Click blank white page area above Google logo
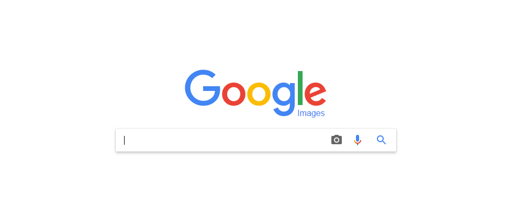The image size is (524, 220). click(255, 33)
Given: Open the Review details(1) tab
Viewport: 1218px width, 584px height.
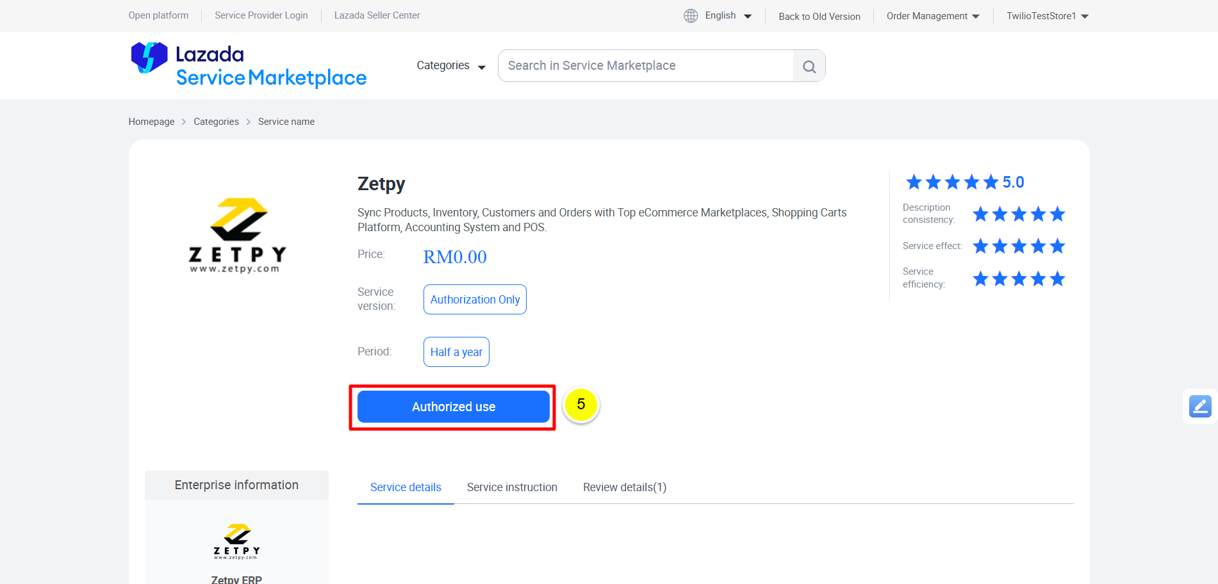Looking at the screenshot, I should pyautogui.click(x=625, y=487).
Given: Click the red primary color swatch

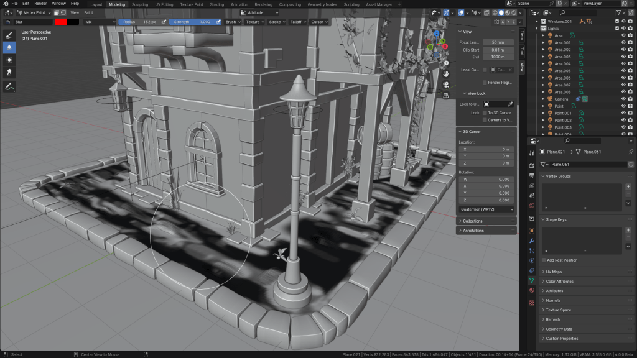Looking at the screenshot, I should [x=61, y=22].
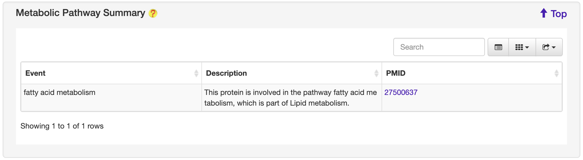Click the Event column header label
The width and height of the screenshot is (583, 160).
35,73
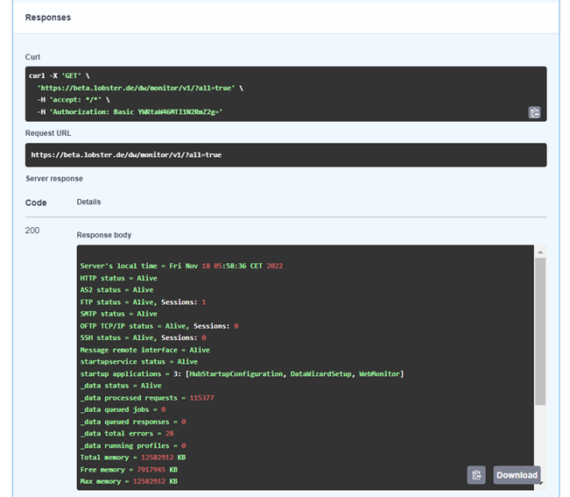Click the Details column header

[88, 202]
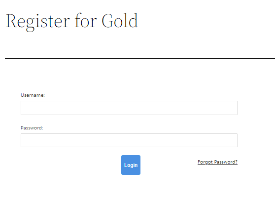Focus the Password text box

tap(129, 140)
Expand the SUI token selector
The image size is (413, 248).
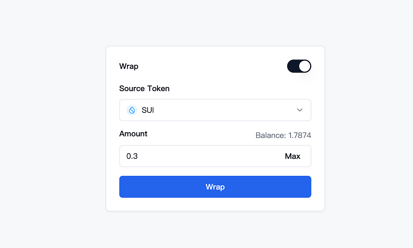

● ● ● ● ● ● ●

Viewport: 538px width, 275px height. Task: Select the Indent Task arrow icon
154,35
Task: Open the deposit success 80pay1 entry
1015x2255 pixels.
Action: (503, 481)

● ● ● ● ● ● ●

[Doel]
Werk de regels bij vanaf de regel met "Given: Open the Review details(1) tab" tot en met de regel met "should pyautogui.click(x=625, y=487).", waarbij je "Review details" vervangt door "Product details" en al het andere ongewijzigd laat. Laat de afbeeldingen weg uit je antwoord.

[Het antwoord]
Given: Open the Product details(1) tab
Viewport: 1218px width, 584px height.
Looking at the screenshot, I should pyautogui.click(x=625, y=487).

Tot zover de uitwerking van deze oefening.